━━ Exercise materials

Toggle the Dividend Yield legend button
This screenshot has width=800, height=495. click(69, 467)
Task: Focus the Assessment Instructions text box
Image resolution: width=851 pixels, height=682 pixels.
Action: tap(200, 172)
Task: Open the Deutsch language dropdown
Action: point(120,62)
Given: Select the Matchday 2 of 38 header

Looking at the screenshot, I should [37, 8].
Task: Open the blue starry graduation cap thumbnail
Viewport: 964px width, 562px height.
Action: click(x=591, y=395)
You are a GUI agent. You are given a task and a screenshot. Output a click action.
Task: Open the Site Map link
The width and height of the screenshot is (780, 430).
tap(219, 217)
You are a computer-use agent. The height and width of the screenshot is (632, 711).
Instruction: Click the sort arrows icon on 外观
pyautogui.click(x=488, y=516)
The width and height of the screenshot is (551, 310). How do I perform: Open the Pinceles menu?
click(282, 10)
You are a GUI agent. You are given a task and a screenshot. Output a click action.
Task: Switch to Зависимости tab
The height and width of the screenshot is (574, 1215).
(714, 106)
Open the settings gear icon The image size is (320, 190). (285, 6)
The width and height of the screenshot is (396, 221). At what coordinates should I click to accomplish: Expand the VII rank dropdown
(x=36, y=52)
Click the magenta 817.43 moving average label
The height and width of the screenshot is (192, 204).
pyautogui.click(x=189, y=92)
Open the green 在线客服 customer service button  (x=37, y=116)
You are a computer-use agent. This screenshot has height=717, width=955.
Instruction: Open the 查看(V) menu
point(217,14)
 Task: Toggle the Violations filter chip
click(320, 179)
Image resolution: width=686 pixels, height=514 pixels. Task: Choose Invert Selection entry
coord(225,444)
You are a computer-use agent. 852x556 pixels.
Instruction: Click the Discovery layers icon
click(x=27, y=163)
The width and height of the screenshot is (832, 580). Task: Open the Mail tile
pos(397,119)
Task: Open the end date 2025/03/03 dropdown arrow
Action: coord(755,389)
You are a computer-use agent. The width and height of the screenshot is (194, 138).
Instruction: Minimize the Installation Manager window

━━━━

• **Given task**: Convert every line of the listing above into a Markdown table with two columns, Row and Entry. Put a sequential row number in Row and the line itself in Entry, and leave out blank lines.

• **Solution below**:
| Row | Entry |
|---|---|
| 1 | Toggle the Dividend Yield legend button |
| 2 | This screenshot has width=800, height=495. click(69, 467) |
| 3 | Task: Focus the Assessment Instructions text box |
| 4 | Image resolution: width=851 pixels, height=682 pixels. |
| 5 | Action: tap(200, 172) |
| 6 | Task: Open the Deutsch language dropdown |
| 7 | Action: point(120,62) |
| 8 | Given: Select the Matchday 2 of 38 header |
| 9 | Looking at the screenshot, I should [37, 8]. |
| 10 | Task: Open the blue starry graduation cap thumbnail |
| 11 | Viewport: 964px width, 562px height. |
| 12 | Action: click(x=591, y=395) |
| 13 | You are a GUI agent. You are given a task and a screenshot. Output a click action. |
| 14 | Task: Open the Site Map link |
| 15 | The width and height of the screenshot is (780, 430). |
| 16 | tap(219, 217) |
| 17 | You are a computer-use agent. The height and width of the screenshot is (632, 711). |
| 18 | Instruction: Click the sort arrows icon on 外观 |
| 19 | pyautogui.click(x=488, y=516) |
| 20 | The width and height of the screenshot is (551, 310). How do I perform: Open the Pinceles menu? |
| 21 | click(282, 10) |
| 22 | You are a GUI agent. You are given a task and a screenshot. Output a click action. |
| 23 | Task: Switch to Зависимости tab |
| 24 | The height and width of the screenshot is (574, 1215). |
| 25 | (714, 106) |
| 26 | Open the settings gear icon The image size is (320, 190). (285, 6) |
| 27 | The width and height of the screenshot is (396, 221). At what coordinates should I click to accomplish: Expand the VII rank dropdown |
| 28 | (x=36, y=52) |
| 29 | Click the magenta 817.43 moving average label |
| 30 | The height and width of the screenshot is (192, 204). |
| 31 | pyautogui.click(x=189, y=92) |
| 32 | Open the green 在线客服 customer service button  (x=37, y=116) |
| 33 | You are a computer-use agent. This screenshot has height=717, width=955. |
| 34 | Instruction: Open the 查看(V) menu |
| 35 | point(217,14) |
| 36 |  Task: Toggle the Violations filter chip |
| 37 | click(320, 179) |
| 38 | Image resolution: width=686 pixels, height=514 pixels. Task: Choose Invert Selection entry |
| 39 | coord(225,444) |
| 40 | You are a computer-use agent. 852x556 pixels. |
| 41 | Instruction: Click the Discovery layers icon |
| 42 | click(x=27, y=163) |
| 43 | The width and height of the screenshot is (832, 580). Task: Open the Mail tile |
| 44 | pos(397,119) |
| 45 | Task: Open the end date 2025/03/03 dropdown arrow |
| 46 | Action: coord(755,389) |
| 47 | You are a computer-use agent. The width and height of the screenshot is (194, 138). |
| 48 | Instruction: Minimize the Installation Manager window |